Austin Crop & Livestock Farmer Testifies at Special Congressional Hearing on the Need to Support Healthy Soil in the Next Farm Bill
WASHINGTON, D.C.—Building healthy soil on agricultural acres doesn’t just benefit rural communities, said a southern Minnesota farmer during a special Congressional hearing on soil health that was held in Washington today. And that’s why it’s key that the next Farm Bill encourages and supports farming systems that can build the biology of crop fields and pastures, said the farmer, Jon Jovaag, who raises crops and livestock on a diversified operation near Austin.
“Soil health impacts everyone, both rural and urban,” said Jovaag, who is a member of the Minnesota-based Land Stewardship Project (LSP). He added that one of the most exciting benefits of increased soil health is that it allows the land to better manage water, an important issue for him since a mile of his family’s farm borders the Cedar River.
“I have seen firsthand what poor soil health and management can do,” he said. “But if we can increase our soil organic matter by 1 percent, that soil can hold an additional 1 inch of water. That saves farmland, crops, urban housing and taxes.”
The Congressional hearing was organized by Minnesota U.S. Representative Tim Walz as a result of on-farm meetings he held in 2017 with Jovaag and other members of the Land Stewardship Project. During those meetings, farmers made it clear that economically viable innovations in cover cropping, managed rotational grazing, diverse crop rotations and no-till production have made it possible to build soils that are able to manage water well while sequestering greenhouse gases. However, in order for such practices to become more prevalent, federal programs need to provide increased technical and financial assistance to farmers. This Congressional hearing, which, besides LSP, was presented by the Soil Health Institute, the National Sustainable Agriculture Coalition and General Mills, comes at a time when Congressional agriculture leaders are drafting the 2018 Farm Bill.

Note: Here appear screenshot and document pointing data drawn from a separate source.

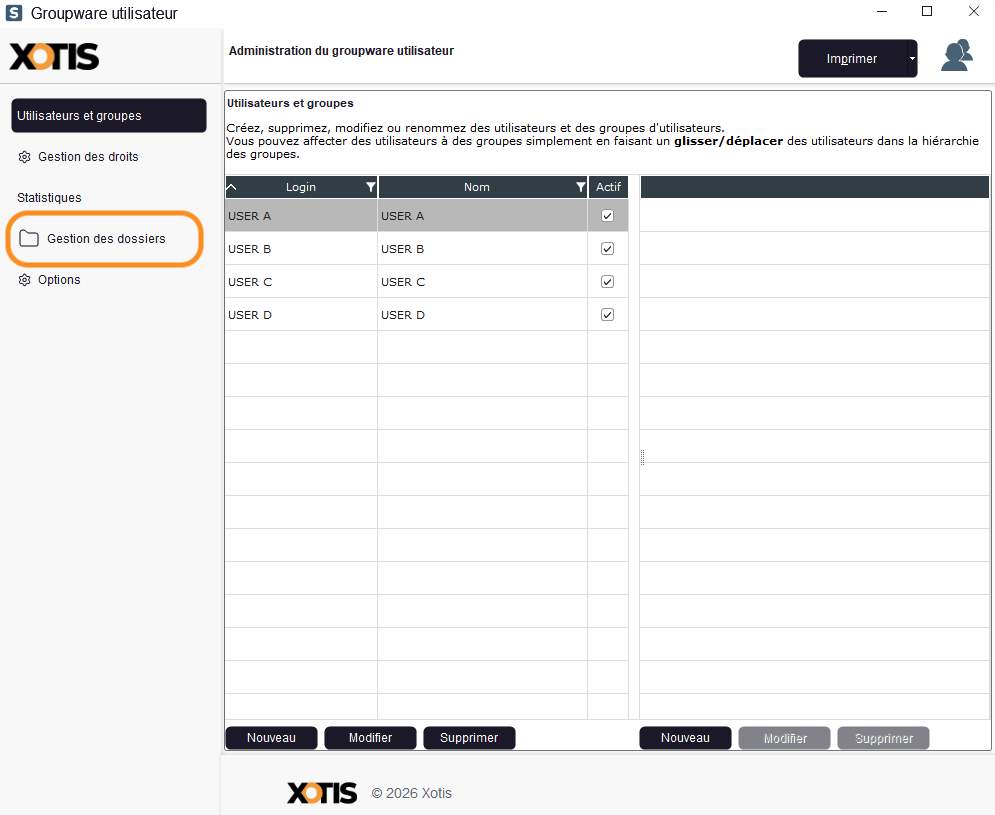Click Supprimer button under the users list
The height and width of the screenshot is (815, 995).
click(x=469, y=738)
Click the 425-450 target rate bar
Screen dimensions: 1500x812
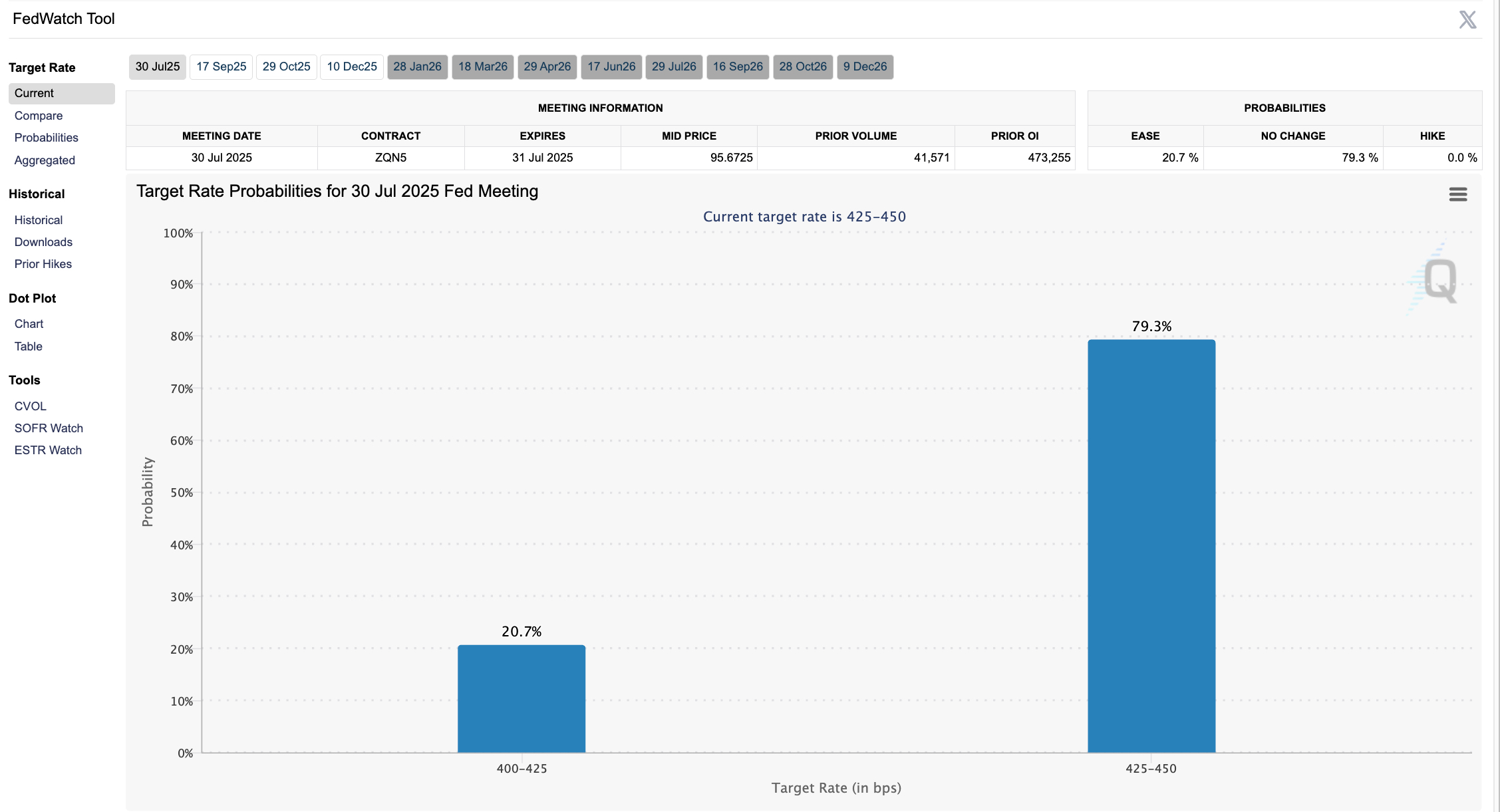pyautogui.click(x=1151, y=545)
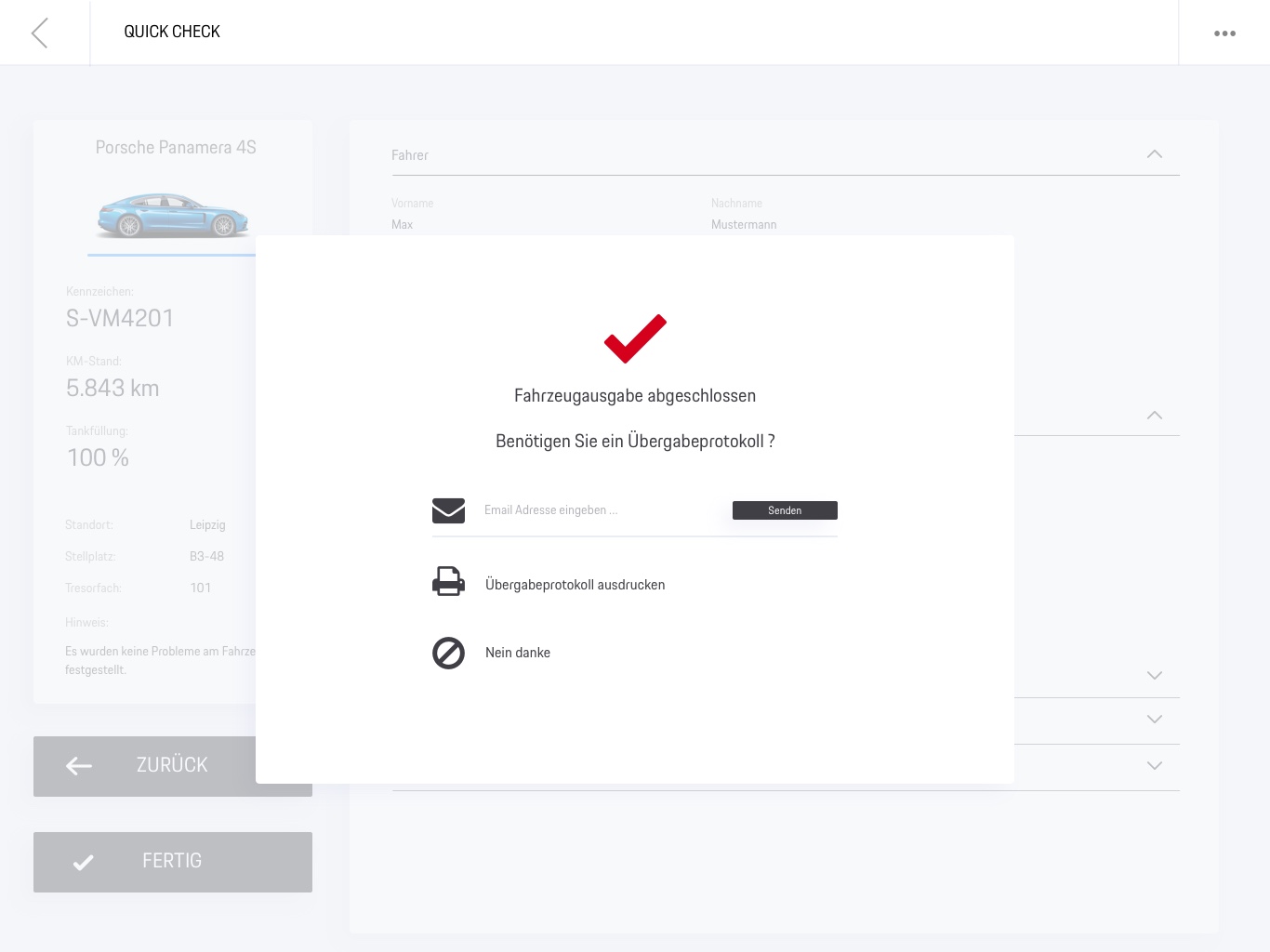This screenshot has width=1270, height=952.
Task: Collapse the second expanded section below Fahrer
Action: [1154, 416]
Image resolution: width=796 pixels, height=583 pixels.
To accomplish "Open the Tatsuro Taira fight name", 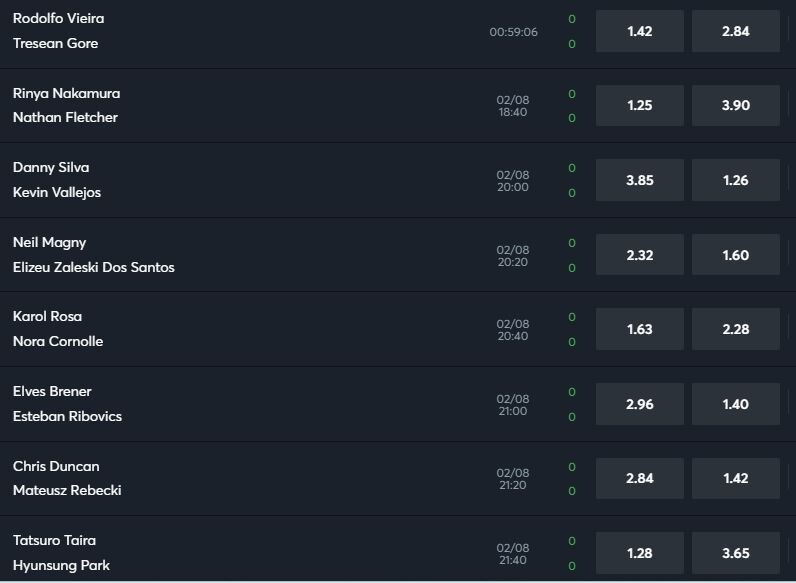I will tap(54, 540).
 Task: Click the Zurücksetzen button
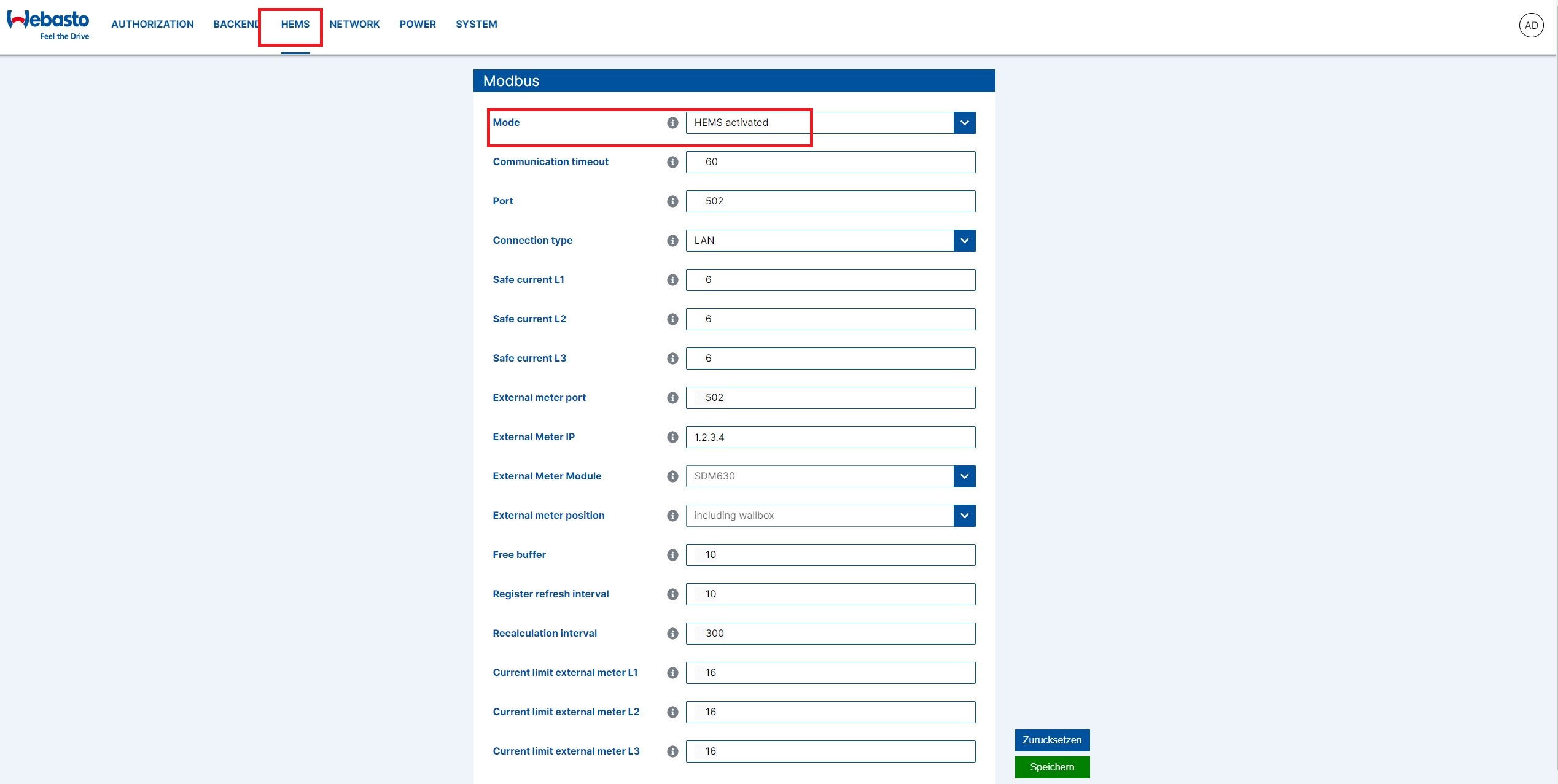click(1051, 740)
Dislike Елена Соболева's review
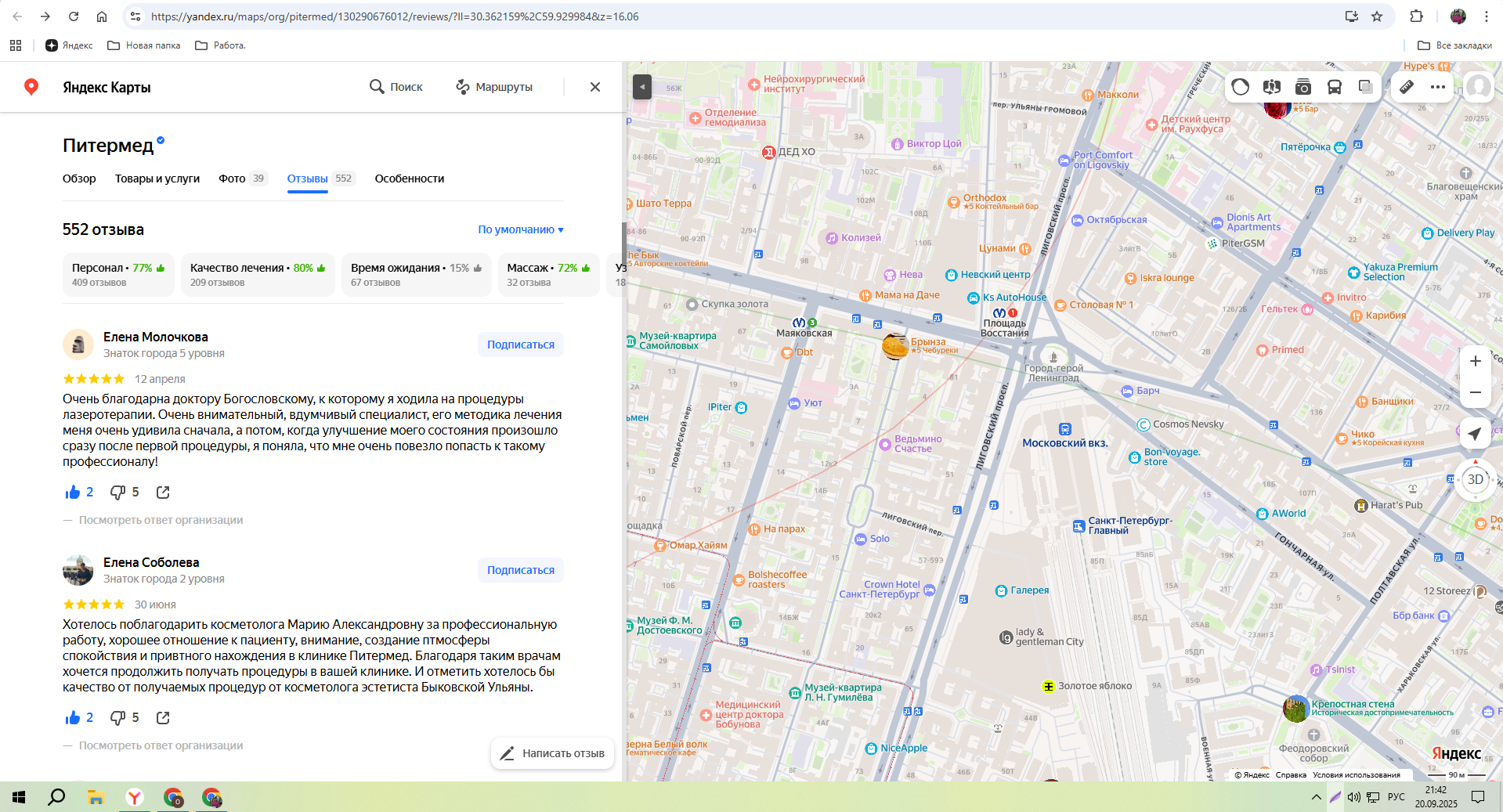 coord(118,718)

Jovaag has used USDA initiatives such as the Conservation Stewardship Program and the Environmental Quality Incentives Program to establish practices that get more cover on his land 365-days-a-year. The result has been less soil and fewer nutrients escaping his acres and making their way into the Cedar River. Jovaag said healthier soil is also helping his farm rely less on expensive chemical inputs, which is a financial benefit.
“But every farm has different goals, rotations and environments, so there is a learning curve,” he said. “Every time you make changes to your operation you add risk. We all have to make a living.”
During the past few years, Jovaag and other farmers in Minnesota have been participating in the Land Stewardship Project’s Soil Builders’ Network, which provides a chance for crop and livestock producers to share information on the latest innovations in building soil health. It’s become clear that government cost-share funds, technical assistance and research play key roles in helping farmers adopt new soil smart practices that are financially viable.
“This is where federal policy that recognizes the benefits healthy soil provides rural and urban communities is key,” said Jovaag. “Everyone will benefit.”